For centuries, we have created icons and deities to worship, and the Bible is still the best selling book of all time. We seem to be fascinated - or rather, preoccupied - with idolization (just take a look at the current state of celebrity culture) and our ancestors brought us up on a strict diet of faith, worship and religious ethics. Indeed, where better to look for an infallible moral code than the Bible or any other religious text? People certainly don't turn to the nearest chemistry textbook for a lesson in societal ethics.
In a similar vein, entire nations are set up on profoundly religious principles, not scientific ones. The Founding Fathers in America were pious Christians, and the current American constitution and legal system still reflects this rather heavily. Couple that with the fact that 66% of Americans are devoutly religious and church-going and we have a pretty strong case for an overarching faith-based authority at work in the world today.

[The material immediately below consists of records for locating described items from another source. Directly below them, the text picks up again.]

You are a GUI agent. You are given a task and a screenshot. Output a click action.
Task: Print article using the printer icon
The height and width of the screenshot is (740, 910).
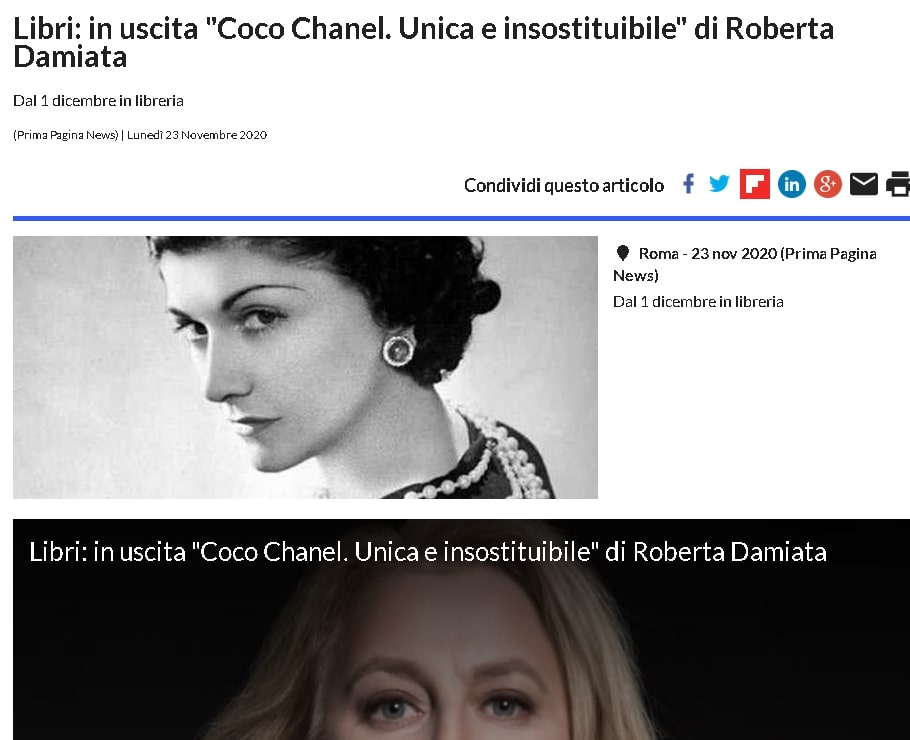pos(898,184)
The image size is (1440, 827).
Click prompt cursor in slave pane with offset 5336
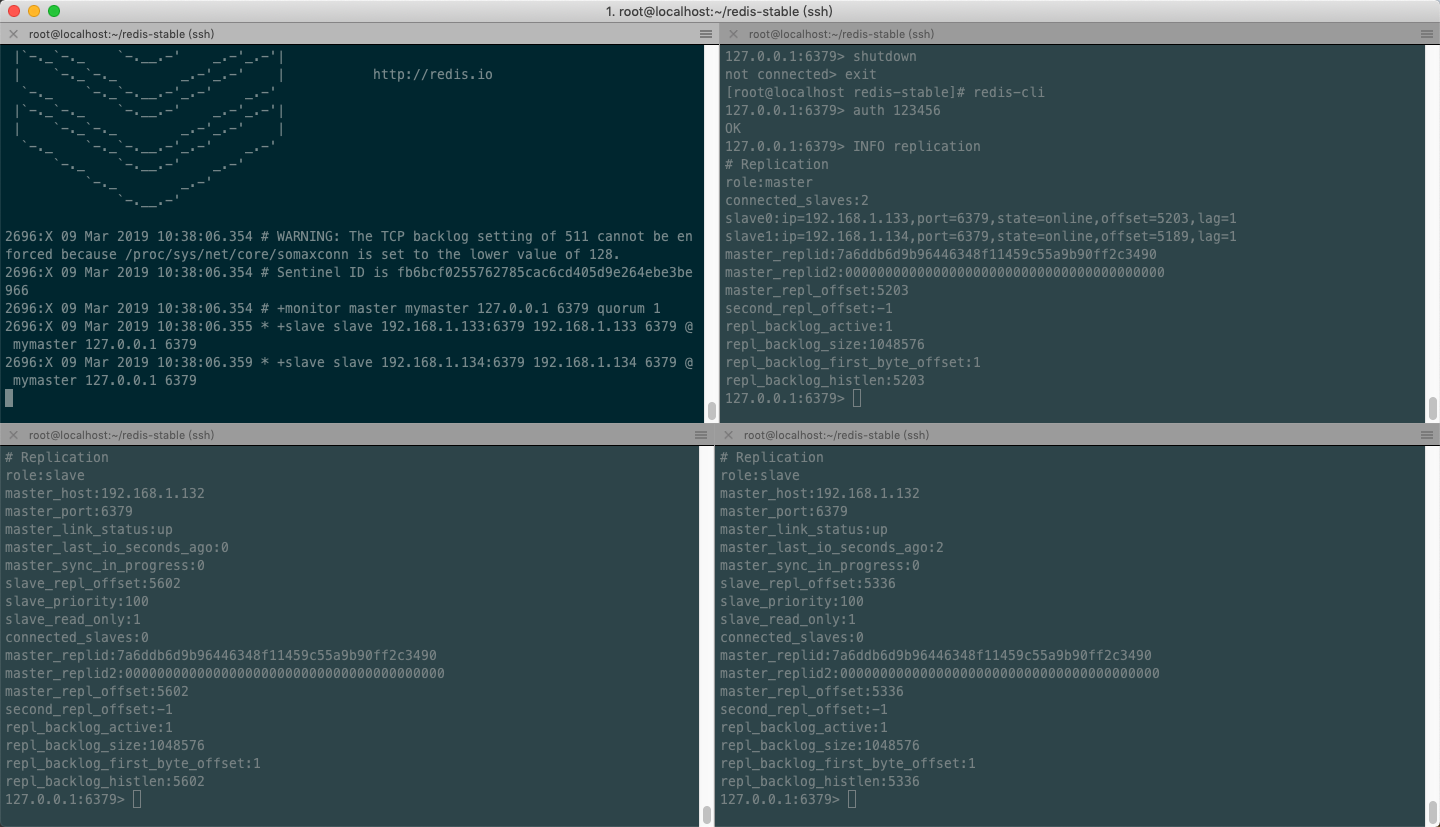[x=852, y=799]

Yet despite this, science has prevailed in many fields where faith cannot even hope to reach. It led to the design and manufacture of automobiles, mobile phones, computers, trains, planes, hardware, software - everything we view as necessities in modern life. But having said that, it's still quite hard to believe that every inventor behind some important scientific development or another was totally lacking in faith. Even the hardiest of scientists must say little prayers to themselves whilst waiting for an experiment to turn out, and it is evident that the entrepreneurial spirit is deeply rooted in faith - the ability to take criticism and try again until you succeed is not a mindset taught by the sciences, but by religion.
So is it more realistic to say that faith and science work side by side and share the responsibility in the modern world? No, because for that to happen they'd have to be mutually exclusive. They aren't. Science can never claim true authority because it cannot prove definitively that God doesn't exist, whereas faith exists - in some form or another - inside everyone. Whether we give such faith a name and a face and choose to follow it for the rest of our lives, or whether we believe that there's something mysterious and magical out there in the void - we all live on it.
Nations think they're governed by something called law but they're not. They're governed by morality and ethics, and these are emphatically not scientific principles. Science gives us nothing to follow and place hope in. It is merely a cripplingly long list of facts and figures, theorems and tables, all designed to do the impossible - decode the world and every human life living within it. I am inherently distrustful of anything or anyone who claims to be able to - and to want to - explain every single mystery in life. I'd rather let faith do the talking.